Ci sono storie che nascono davvero da lontano e che portano con sé quella bellissima frase del famoso detto: “Nessuno è profeta in patria”, un preambolo onesto per parlare della prima personale di Alfredo Volpi in Italia dopo tanto tempo, ma tanto per davvero
Come in tantissime, agli inizi del Novecento, la famiglia Volpi parte per le Americhe in direzione Brasile. Il piccolo Alfredo ha qualche anno, e lì crescerà. Quello che quel bambino non può immaginare, come tanti su quelle navi dirette nel nuovo mondo con la grande speranza di trovare la cosiddetta fortuna, è che il suo nome in Brasile prenderà un posto di rilievo nel campo delle arti figurative.
Salto di un secolo e qualcosa e arriviamo ai giorni nostri: Il Centro per l’arte contemporanea Luigi Pecci di Prato inaugura la retrospettiva italiana di Alfredo Volpi, uno dei protagonisti dell’arte brasiliana del Novecento. Curata da Cristiano Raimondi, un altro italiano che ha trovato più fama fuori dai confini italici che dentro, questa mostra offre un’ampia panoramica sulla straordinaria produzione del pittore modernista nato a Lucca nel 1896 e trasferitosi poi a São Paulo.
Attraverso la sua poetica, Volpi ci invita a esplorare il mondo attraverso gli occhi di un poeta visivo che narra attraverso immagini fatte di architettura urbana e di spiritualità.
Le sezioni tematiche della mostra svelano la complessità della sua pratica artistica (affascinante la volontà stessa dell’artista di occuparsi di tutto quello che era la sua opera, perfino della realizzazione delle cornici), evidenziando il suo incessante dialogo con la cultura popolare, l’artigianato e le tradizioni artistiche internazionali. La mostra “Alfredo Volpi: Lucca – São Paulo, 1896 – 1988” espone circa 70 opere che percorrono la storia di questo artista “italiano”, dalle sue prime opere degli anni Quaranta fino ai capolavori degli anni Settanta. È un percorso interessante e non privo di particolarità attraverso i momenti salienti della sua carriera; in alcuni punti si può scoprire quanto l’artista sia ancora vicino alla sua patria, come ad esempio osservando la tecnica a tempera che Volpi utilizzò fino alla sua maturità pittorica, nonostante fosse completamente “fuori moda” tra i modernisti suoi coscritti: per Volpi si trattava di omaggiare la pittura dei grandi maestri italiani quali ad esempio Giotto o i tanti toscani che aveva visto in uno dei suoi viaggi italiani.

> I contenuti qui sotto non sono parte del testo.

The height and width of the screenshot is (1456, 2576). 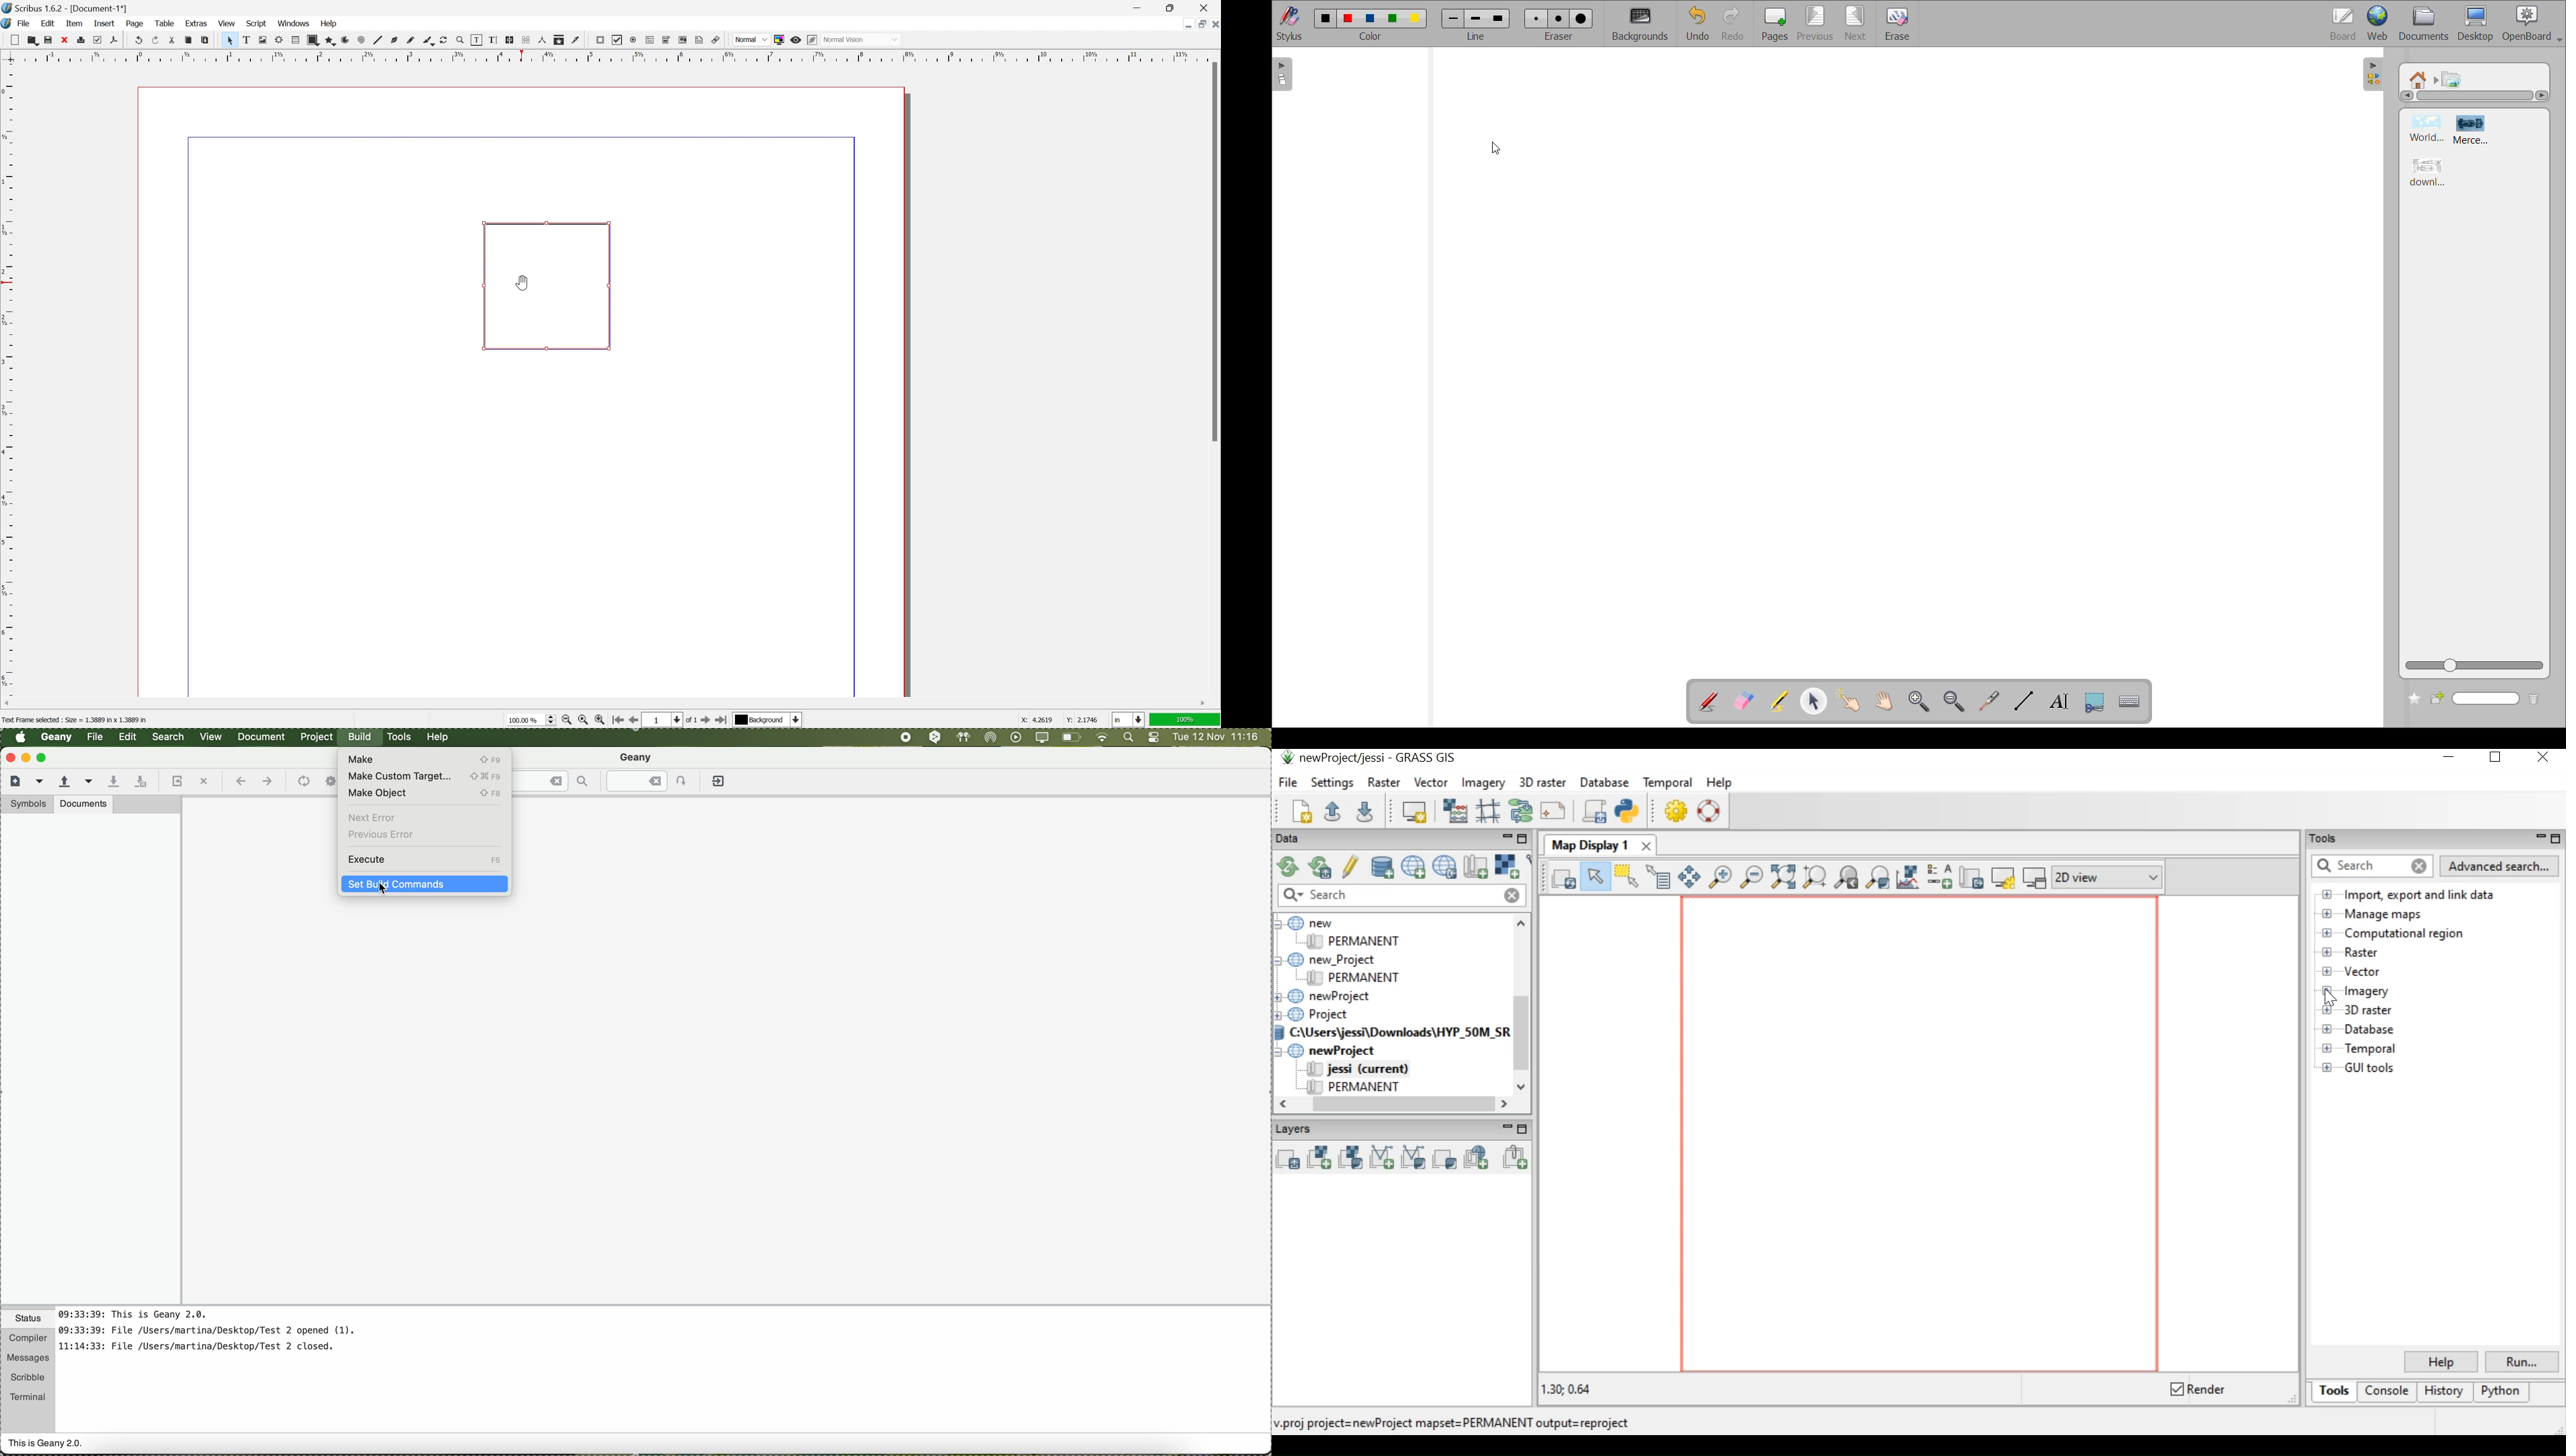 I want to click on zoom slider, so click(x=2472, y=665).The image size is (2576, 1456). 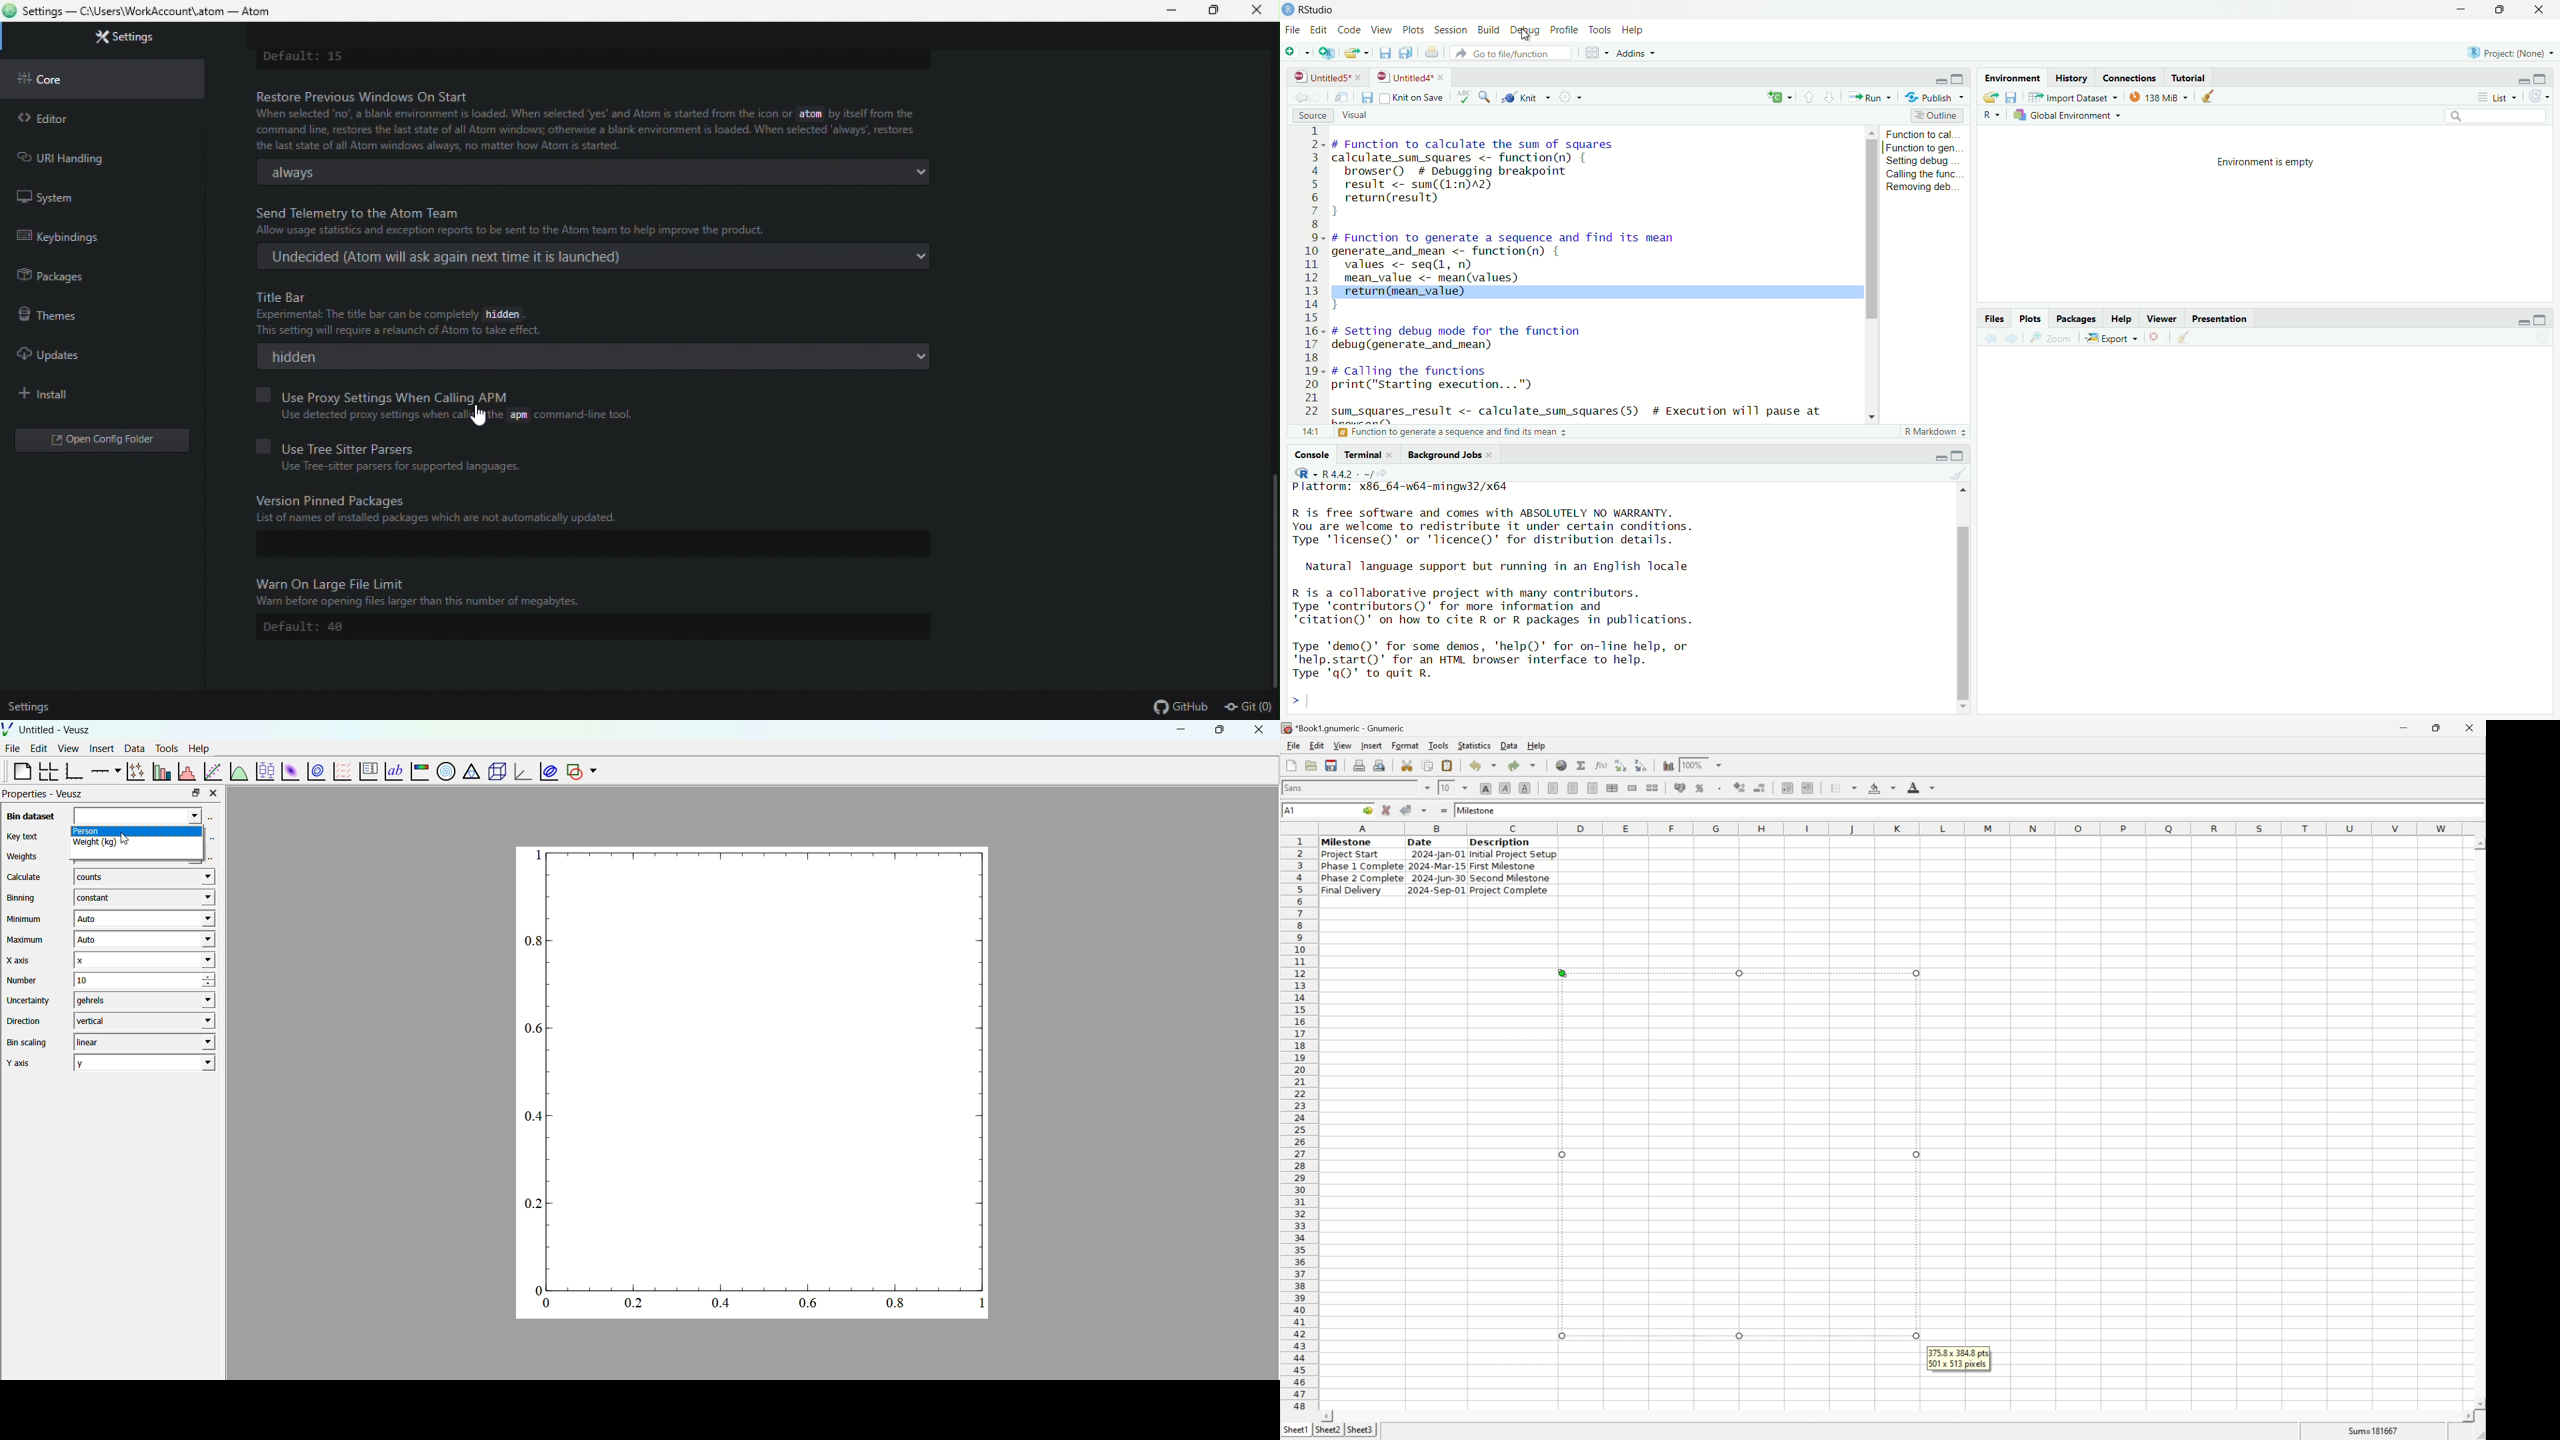 I want to click on packages, so click(x=2078, y=319).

La scelta del Centro Pecci per ospitare questa retrospettiva assume un significato simbolico particolare: sottolinea l’importanza di questa esposizione nell’ambito della nuova direzione intrapresa dall’istituzione, che mira a consolidare il ruolo del museo come protagonista dell’arte contemporanea in Italia. Stefano Collicelli Cagol, direttore del Centro Pecci, ribadisce l’importanza di questa mostra nel contesto dell’anno dedicato al paesaggio e al territorio toscano, confermando l’impegno dell’istituzione nel promuovere e sostenere i linguaggi contemporanei.
La mostra di Volpi al Centro Pecci offre al pubblico un’opportunità unica di conoscere l’opera di questo maestro, di scoprire la sua poetica visiva e apprezzarne l’impatto che ha avuto sull’arte contemporanea. E confermando il Centro Pecci come un museo che presta attenzione a progetti innovativi e fuori dalle classiche dinamiche espositive.